In the end, the narrator, Ben, retreats into generic memory-play mode: "If I'd known things would no longer be, I'd have tried harder to remember them." Loss of the past--that's a universal theme, a "gentile" theme. The director has backed away from what appears to be his real, more local, theme, which is the tug of war within American Jews of his generation between a compulsion to embrace other cultures and a feeling of superiority toward them. That idea is hilariously embodied by his best character, Van's friend Yussel (David Krumholtz), who starts a brawl when he gets his nose rubbed in his Jewishness at one WASP party and shows up for the next with his hair dyed blond and with a tale of Nordic ancestry. I wish there were more of Yussel in Ben and Van, who are both unforgivably wide-eyed and marshmallowy. Their blandness neuters what should be the movie's reason for being.

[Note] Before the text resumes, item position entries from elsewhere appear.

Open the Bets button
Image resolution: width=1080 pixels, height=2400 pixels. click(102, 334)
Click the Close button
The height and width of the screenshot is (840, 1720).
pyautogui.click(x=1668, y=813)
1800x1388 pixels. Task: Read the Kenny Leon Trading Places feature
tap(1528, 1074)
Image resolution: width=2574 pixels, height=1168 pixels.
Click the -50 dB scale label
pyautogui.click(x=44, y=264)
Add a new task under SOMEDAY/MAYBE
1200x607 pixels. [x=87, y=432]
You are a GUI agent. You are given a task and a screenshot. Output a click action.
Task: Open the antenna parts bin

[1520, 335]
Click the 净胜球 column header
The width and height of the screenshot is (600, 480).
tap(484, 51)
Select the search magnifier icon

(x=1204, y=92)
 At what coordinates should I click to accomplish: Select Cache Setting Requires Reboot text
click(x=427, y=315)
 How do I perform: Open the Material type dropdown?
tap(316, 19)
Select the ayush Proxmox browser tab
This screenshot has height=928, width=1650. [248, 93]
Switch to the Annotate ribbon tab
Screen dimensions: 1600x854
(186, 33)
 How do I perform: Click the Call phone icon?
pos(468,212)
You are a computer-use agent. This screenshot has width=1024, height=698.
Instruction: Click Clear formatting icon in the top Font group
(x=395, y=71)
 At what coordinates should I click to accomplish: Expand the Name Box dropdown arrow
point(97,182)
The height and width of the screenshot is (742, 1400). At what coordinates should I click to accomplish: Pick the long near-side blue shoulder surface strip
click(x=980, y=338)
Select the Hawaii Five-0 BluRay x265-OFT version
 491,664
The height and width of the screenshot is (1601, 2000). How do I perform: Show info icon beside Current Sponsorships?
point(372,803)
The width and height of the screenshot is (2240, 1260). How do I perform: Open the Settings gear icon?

Liberty Heights is less gaseous than Avalon. The Jewish boys' exploration of life among the "other kind" is often wryly funny, and when they show up at the familiar Baltimore diner to compare notes, time stops and we bask in their banter. If I sound sour compared with other critics, it's because I think Levinson missed a chance to get something unique and audacious on screen: the story of a thin-skinned Jewish kid who'd grow up to make autobiographical movies that somehow leave out the Jewishness and then get so enraged by a critic's offhand projection of Jewishness into a big WASPy sci-fi picture that he vows to go back and remake his other films with Jews instead of gentiles. That would be something to see.


C ritics have been falling all over themselves to announce that All About MyMother marks Pedro Almodóvar's arrival as a mature, world-class director. Not to take anything away from his movie--it's a lovely work--but Almodóvar arrived as a world-class director 15 years ago, when his silly, campy, and impassioned melodramas were like joyous dances on Gen. Franco's tomb. His new work is his most sober, maybe because his alter ego--an 18-year-old devoted son, aspiring writer, and worshipper of flamboyant actresses--gets run over by a car while chasing an actress (who'd just played Blanche DuBois) for her autograph. This shocking act of self-effacement paves the way for a film suffused by the boy's loss. His grief-stricken mother (Cecilia Roth) goes off in search of the father the boy never met--now an AIDS-ridden transvestite in Barcelona--and ends up at the center of a benign matriarchal society that includes the very actress (Marisa Paredes) that her son was pursuing.

The film has been consciously devised as the flip side of All About Eve (1950)--as a tale of women not bitchily at one another's throats but holding one another together through life's most senseless tragedies. (The definition of women here is broad enough to include transvestites and transsexuals.) Things that might once have been screamingly campy are now played "straight": People dramatize their emotions but rarely overdramatize them. And even though the film is full of laughs, the jokes hover on the edge of the abyss: This is a world in which lurid colors and extravagant gestures are means of filling the void.